O MP alega que “por muitos anos, a Odebrecht relacionou-se com José Serra por meio de Pedro Augusto Ribeiro Novis, executivo da Braskem”, que posteriormente tornou-se delator. Novis afirmou à investigação que o político solicitou o pagamento de R$ 4,5 milhões no final de 2006 em uma offshore chamada Circle Technical Company, que estaria no nome de José Amaro Pinto Ramos, amigo do tucano.
Codinome “Vizinho”
Serra e Novis, que também foi presidente da Odebrecht, eram vizinhos em São Paulo. Segundo o MPF, em razão dessa proximidade, cabia sempre a Novis receber Serra em nome da Odebrecht, em encontros realizados em sua casa ou no escritório político, para “demandas de pagamentos em troca de ‘auxílios’ diversos à empreiteira”.
De acordo com o MPF, a construtora criou o que chamou de “Setor de Operações Estruturadas”, que tinha como objetivo o pagamento de propina no exterior. Nesse setor, a contabilidade era processada no sistema por meio de anotações em campos relativos à data, moeda, valor, obra e codinome do recebedor.
O codinome de Serra, ainda segundo a denúncia do MPF, era “Vizinho”. A Promotoria afirmou que, além dos registros constantes do “Setor de Operações Estruturadas”, o codinome de Serra foi confirmado por Novis em delação premiada.
“Fica claro nas muitas trocas de email apreendidos no computador de Marcelo Bahia Odebrecht. Em muitos deles, há menções expressas ao codinome ‘Vizinho’, ligado a temas como ‘Dersa’ e ao contato de Novis”, aponta a denúncia.
Primeira camada de lavagem
Segundo o MPF, no final de 2006, José Serra solicitou à Odebrecht, via Novis, R$ 4,5 milhões e indicou que o montante deveria ser pago no exterior, por meio de uma offshore chamada Circle Techical Company Inc..
A investigação localizou, entre 2006 e 2007, “numerosas transferências” feita em uma conta da offshore localizada no banco suíço Corner Bank. Entre essas transferências, nas planilhas constavam o codinome “Vizinho”, sendo a maior parte delas relacionada a obra do Rodoanel.
O MPF listou na denúncia as datas e o valores repassados nessa primeira camada de lavagem de dinheiro. “A análise de dados bancários da Circle Technical Company Inc, obtidas junto ao Corner Bank da Suíça via cooperação jurídica internacional, deixa fora de qualquer dúvida que tais pagamentos, referidos nos documentos entregues pela Odebrecht, realmente aportaram em sua conta”, diz o MPF.
Segunda camada de lavagem
De acordo com o MPF, a primeira camada de lavagem era um “mero artifício voltado a ocultar e dissimular a natureza espúria desses valores, além de seu real destinatário”. A investigação apontou que a Circle Technical “pulverizou” valores que recebeu por meio de outras organizações, entre elas, a offshore Dortmund International Inc.

§ TAREFA 1:
Repita a parte do trecho que começa em "De acordo com o MPF, a construtora" e termina em "codinome do recebedor.", sem mudar nada.
§ TAREFA 2:
Segundo o trecho, em que banco ficava a conta da offshore onde a investigação achou as transferências de 2006 e 2007?
§ TAREFA 3:
De acordo com o trecho, em quais campos eram feitas as anotações da contabilidade do "Setor de Operações Estruturadas"? Liste todos.
O material abaixo vem de outra fonte.

§ DADOS FORNECIDOS:
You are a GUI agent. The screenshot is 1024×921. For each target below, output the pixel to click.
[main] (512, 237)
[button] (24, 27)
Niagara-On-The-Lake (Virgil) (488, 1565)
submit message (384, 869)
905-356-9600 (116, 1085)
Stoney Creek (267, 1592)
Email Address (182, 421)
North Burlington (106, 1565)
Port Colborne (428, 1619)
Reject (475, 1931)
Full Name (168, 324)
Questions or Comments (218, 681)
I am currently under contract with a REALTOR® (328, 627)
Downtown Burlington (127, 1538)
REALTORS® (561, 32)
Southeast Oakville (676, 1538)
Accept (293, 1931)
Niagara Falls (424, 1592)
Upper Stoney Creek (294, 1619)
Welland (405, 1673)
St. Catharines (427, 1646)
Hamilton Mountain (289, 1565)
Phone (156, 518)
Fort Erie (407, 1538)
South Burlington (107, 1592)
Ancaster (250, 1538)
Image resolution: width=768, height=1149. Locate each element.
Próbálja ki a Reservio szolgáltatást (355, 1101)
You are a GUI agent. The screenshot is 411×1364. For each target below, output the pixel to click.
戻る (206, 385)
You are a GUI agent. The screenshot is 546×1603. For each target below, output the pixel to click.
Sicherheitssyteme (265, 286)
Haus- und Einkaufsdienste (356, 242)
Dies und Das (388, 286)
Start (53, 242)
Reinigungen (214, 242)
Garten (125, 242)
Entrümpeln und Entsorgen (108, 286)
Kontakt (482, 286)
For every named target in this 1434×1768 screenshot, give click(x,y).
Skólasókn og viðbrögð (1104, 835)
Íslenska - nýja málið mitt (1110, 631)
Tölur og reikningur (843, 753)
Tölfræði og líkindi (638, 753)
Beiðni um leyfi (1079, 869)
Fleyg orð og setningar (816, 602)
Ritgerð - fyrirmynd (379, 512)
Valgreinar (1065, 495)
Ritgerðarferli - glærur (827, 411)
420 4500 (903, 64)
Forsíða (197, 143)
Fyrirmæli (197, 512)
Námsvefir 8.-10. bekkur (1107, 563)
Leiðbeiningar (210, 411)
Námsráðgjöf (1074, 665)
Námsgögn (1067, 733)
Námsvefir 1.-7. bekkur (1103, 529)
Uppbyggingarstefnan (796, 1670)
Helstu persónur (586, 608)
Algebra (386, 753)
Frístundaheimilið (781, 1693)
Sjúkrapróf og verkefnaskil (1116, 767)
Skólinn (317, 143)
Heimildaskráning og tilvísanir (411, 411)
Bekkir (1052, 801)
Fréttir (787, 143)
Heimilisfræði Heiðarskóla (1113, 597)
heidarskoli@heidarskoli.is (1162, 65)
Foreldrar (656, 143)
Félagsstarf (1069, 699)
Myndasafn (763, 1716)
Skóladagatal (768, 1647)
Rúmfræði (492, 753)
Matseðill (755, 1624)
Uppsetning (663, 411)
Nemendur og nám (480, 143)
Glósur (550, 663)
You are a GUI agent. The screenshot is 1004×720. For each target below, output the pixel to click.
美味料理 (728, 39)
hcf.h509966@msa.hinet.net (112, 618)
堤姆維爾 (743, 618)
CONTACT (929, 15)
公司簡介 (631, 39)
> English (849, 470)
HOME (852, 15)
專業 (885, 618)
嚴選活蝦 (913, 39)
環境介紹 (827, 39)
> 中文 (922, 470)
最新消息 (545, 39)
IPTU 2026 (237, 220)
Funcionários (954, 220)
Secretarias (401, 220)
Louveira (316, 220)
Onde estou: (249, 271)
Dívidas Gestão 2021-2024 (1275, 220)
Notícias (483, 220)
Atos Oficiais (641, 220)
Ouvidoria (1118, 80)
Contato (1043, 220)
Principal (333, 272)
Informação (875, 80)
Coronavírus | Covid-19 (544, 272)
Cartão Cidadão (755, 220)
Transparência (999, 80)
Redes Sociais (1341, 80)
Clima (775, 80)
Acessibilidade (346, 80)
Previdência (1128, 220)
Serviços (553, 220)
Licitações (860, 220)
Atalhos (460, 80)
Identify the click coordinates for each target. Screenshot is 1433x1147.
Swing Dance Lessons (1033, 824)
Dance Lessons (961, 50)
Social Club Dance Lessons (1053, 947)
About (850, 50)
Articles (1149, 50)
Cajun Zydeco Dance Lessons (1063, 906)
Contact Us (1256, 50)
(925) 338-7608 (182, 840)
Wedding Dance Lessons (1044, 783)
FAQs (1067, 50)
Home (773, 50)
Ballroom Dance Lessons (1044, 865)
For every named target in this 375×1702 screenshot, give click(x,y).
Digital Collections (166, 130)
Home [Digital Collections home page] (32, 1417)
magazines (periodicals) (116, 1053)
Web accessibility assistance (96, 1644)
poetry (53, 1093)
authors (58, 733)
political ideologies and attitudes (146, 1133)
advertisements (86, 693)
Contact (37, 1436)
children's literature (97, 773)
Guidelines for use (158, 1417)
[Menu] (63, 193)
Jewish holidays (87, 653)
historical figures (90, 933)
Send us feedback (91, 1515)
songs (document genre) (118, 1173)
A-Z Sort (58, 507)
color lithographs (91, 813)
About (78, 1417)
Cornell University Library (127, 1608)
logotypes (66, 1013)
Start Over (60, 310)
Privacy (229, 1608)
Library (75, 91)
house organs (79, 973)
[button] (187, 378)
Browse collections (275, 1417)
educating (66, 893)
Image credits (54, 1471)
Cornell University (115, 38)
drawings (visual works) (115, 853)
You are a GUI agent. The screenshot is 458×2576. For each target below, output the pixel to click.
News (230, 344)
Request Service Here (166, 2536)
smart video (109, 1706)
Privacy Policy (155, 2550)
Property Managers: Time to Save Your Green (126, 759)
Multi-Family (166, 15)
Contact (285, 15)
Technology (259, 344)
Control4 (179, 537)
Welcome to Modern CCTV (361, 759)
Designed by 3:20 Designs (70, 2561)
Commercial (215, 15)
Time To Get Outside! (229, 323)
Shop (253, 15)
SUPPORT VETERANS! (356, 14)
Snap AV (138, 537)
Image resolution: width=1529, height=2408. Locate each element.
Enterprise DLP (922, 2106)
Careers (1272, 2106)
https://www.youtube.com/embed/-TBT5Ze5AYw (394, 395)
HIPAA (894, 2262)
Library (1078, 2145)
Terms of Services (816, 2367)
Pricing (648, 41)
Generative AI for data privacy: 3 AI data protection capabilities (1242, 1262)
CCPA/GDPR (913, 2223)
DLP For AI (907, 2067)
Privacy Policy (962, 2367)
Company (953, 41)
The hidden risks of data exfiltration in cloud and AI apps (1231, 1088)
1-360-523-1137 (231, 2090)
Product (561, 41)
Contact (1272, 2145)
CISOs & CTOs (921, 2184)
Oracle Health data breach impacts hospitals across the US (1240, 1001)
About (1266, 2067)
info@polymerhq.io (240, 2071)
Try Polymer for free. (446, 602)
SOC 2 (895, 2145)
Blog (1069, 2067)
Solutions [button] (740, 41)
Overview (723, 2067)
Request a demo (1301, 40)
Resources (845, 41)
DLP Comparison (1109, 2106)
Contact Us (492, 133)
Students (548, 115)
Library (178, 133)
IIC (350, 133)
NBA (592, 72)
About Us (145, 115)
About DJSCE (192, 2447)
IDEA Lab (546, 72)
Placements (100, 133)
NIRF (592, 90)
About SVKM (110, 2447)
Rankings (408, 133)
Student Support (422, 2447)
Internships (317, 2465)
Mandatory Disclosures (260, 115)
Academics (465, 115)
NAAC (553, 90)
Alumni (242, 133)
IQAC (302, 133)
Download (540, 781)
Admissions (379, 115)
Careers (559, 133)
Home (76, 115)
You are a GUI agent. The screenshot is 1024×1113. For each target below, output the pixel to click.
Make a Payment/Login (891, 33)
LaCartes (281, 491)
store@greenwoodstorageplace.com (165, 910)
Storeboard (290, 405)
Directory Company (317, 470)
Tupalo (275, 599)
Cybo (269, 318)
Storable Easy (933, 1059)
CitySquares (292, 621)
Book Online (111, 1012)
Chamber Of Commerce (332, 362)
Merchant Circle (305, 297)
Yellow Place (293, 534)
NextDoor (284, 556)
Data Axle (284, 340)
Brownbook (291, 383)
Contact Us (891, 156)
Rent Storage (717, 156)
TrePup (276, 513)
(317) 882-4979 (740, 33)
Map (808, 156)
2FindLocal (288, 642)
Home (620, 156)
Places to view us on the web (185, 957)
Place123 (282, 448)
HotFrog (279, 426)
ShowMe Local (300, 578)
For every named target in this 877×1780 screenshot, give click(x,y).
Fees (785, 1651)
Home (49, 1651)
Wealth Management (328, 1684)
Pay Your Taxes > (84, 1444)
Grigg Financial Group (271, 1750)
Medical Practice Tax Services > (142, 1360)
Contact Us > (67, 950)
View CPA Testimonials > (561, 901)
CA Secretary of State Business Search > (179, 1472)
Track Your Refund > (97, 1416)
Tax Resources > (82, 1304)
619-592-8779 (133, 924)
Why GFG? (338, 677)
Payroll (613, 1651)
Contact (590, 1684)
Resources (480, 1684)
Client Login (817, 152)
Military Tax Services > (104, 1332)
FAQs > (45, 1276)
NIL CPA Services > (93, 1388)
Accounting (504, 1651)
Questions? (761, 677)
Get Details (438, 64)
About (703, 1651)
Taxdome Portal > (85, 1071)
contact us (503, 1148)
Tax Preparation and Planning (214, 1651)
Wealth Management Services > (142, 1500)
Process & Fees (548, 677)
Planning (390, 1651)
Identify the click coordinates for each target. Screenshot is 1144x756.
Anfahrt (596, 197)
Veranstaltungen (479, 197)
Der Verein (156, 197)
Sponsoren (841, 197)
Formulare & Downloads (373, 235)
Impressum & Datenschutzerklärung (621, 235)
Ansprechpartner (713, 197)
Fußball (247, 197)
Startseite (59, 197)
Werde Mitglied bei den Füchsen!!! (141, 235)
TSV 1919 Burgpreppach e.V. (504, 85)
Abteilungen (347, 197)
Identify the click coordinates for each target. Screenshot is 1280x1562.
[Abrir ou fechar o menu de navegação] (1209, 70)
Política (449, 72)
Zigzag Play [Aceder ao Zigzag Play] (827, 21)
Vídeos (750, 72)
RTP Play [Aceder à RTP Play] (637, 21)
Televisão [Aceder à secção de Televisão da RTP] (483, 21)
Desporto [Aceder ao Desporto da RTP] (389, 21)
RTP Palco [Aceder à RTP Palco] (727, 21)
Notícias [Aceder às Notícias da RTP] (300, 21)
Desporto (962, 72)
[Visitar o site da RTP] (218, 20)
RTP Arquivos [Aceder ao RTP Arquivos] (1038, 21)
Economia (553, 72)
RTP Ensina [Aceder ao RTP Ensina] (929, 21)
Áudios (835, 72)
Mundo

§ RESPOSTA 1:
De acordo com o MPF, a construtora criou o que chamou de “Setor de Operações Estruturadas”, que tinha como objetivo o pagamento de propina no exterior. Nesse setor, a contabilidade era processada no sistema por meio de anotações em campos relativos à data, moeda, valor, obra e codinome do recebedor.

§ RESPOSTA 2:
No Corner Bank, um banco suíço.

§ RESPOSTA 3:
- data
- moeda
- valor
- obra
- codinome do recebedor